I've thought about it before, but still haven't been able to get over the mental hurdle of spending $15+ on one pair of boxers. Granted, the number of wears that one gets out of a pair of boxers quickly brings the price-per-wear down to less than pennies, but still...Anyone have any idea how long they _do_ last? I suppose what might happen is like what happens with Brooks OCBD's: once you try them, you can't go back.


----------



## paper clip (May 15, 2006)

Timely post, Trip!

I just ordered 3 of the BB oxford boxers. I felt the same way you did, but I recently registered at BB to get the FF coupon, and they give you a $10 coupon for any online order over $50. To maximize the value, I ordered the boxers (3 for $52). I also had a small credit against an ugly watch strap I purchased during FF which I returned.

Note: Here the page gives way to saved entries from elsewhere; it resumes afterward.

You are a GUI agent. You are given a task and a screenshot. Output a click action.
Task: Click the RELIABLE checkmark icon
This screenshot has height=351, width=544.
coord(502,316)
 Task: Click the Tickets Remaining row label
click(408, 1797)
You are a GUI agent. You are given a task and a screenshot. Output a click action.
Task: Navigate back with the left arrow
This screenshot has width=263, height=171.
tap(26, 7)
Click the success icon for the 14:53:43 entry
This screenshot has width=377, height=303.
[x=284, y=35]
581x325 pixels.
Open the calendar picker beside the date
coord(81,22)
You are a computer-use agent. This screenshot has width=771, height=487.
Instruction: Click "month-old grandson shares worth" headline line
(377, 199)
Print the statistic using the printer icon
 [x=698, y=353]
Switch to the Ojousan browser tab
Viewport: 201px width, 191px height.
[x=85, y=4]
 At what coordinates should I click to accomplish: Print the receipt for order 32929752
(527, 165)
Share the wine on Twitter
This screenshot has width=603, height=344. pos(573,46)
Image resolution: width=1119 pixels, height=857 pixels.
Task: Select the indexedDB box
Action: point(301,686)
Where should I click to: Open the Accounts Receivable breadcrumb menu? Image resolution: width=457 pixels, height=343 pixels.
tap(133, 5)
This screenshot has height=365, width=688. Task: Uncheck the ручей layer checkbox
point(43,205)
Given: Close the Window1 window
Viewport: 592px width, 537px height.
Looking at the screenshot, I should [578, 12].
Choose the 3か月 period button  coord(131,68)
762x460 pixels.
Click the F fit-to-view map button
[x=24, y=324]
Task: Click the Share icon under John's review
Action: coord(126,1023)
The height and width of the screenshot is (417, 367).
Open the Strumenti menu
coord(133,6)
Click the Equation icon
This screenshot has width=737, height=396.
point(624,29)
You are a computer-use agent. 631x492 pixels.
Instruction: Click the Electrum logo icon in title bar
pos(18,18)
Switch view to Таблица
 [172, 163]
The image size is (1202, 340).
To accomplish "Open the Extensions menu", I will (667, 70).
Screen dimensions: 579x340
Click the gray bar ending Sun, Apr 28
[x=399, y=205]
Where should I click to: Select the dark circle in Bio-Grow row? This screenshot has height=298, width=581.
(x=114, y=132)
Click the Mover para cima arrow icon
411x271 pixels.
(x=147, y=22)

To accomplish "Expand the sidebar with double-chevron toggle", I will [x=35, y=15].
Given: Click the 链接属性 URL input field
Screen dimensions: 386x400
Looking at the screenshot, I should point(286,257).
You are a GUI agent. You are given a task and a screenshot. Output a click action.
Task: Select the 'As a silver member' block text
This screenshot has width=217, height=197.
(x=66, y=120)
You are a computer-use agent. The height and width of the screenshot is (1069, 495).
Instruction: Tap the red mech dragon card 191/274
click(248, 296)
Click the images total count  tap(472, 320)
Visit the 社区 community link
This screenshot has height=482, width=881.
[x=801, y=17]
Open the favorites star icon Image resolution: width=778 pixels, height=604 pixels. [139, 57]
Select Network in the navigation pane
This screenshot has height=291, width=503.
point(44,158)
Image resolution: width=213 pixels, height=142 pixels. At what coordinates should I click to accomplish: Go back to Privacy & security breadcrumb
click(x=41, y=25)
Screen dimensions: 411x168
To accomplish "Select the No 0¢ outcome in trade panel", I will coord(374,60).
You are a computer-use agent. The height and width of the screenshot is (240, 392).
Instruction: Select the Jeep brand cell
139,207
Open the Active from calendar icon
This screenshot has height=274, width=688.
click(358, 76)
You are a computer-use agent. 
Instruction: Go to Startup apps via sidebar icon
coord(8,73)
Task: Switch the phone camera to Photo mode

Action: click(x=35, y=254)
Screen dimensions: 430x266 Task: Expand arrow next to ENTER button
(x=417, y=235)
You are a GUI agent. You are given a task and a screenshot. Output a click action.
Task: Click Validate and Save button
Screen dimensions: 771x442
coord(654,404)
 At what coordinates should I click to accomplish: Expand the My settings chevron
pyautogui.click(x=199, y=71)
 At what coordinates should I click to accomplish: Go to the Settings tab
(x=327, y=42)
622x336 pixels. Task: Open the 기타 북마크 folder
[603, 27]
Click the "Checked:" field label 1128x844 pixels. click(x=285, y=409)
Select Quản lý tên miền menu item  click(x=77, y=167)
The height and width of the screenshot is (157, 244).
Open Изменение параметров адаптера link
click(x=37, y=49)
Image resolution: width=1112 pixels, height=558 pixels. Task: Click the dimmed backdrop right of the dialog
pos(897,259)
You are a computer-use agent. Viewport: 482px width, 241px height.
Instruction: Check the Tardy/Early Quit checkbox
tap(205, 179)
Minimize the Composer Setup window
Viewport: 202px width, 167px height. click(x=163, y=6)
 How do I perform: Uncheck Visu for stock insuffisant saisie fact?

I'll post a report after testing them out.


----------



## AlanC (Oct 28, 2003)

I like them pretty well, but I find that Polo and BR have a better cut fly (more overlap) so that's what I generally wear. Take a look at , which I believe are in a Brooks cut, but use better fabrics (shirting leftovers).


----------



## mpcsb (Jan 1, 2005)

*In a word - yes*

They last years, at least the oxford cloth ones do. Been wearing them for about 40 years or so. I do now buy from J Press, I like their oxford cloth just a little bit better. Either ones will give you years of service. Be a frugal trad and buy them on sale like I do.


----------



## TradTeacher (Aug 25, 2006)

I bought my BB boxers at the outlet last summer and I like them pretty well. I think I paid $7.50/pair for them. I think it may be the only 346 item I don't mind buying. I still prefer Polo and J. Crew boxers, personally.

TT


----------



## A.Squire (Apr 5, 2006)

Boxers are a great buy regardless of income. Here's what I'd do. Stroll into Brooks (or your local men's store) and find a female to wait on you, browse around a bit and engage her in conversation (clothing related topics are easy, but I wouldn't recommend beating her up if she doesn't know a sack from a turd), let her know a little about yourself and ask her about life-it helps if you're honest and interested. Make your way over to the boxers; "these ought to do nicely"-expect "excellent choice, Trip", to be her reply. You here that?-excellent choice. Now here is a woman that thinks you have excellent taste. If she's good she'll make you believe it too. That should be worth any premium the store places on boxers. When and where else can you purchase an item without concern about price? I wouldn't even look at the price. Every time you reach for them in the morning your mind will drift back to that experience. 

Allen


----------



## Larsd4 (Oct 14, 2005)

I've had several pair of the BB oxford cloth boxers and find them to be the most comfortable boxers I've ever owned. I just received three more pair (FF sale) to put in the reserve drawer. They have excellent wear and just fit and feel better than most. I still have several other brands in the rotation, but always feel better when the BB shows up at the top of the drawer for that day's choice. Worth $19? Of course, BB prices them at the peak of their worth. Unless you have most of your wardrobe basics completed, stick with a cheaper and less comfortable alternative. After all, no one sees them but you and a few celebutantes.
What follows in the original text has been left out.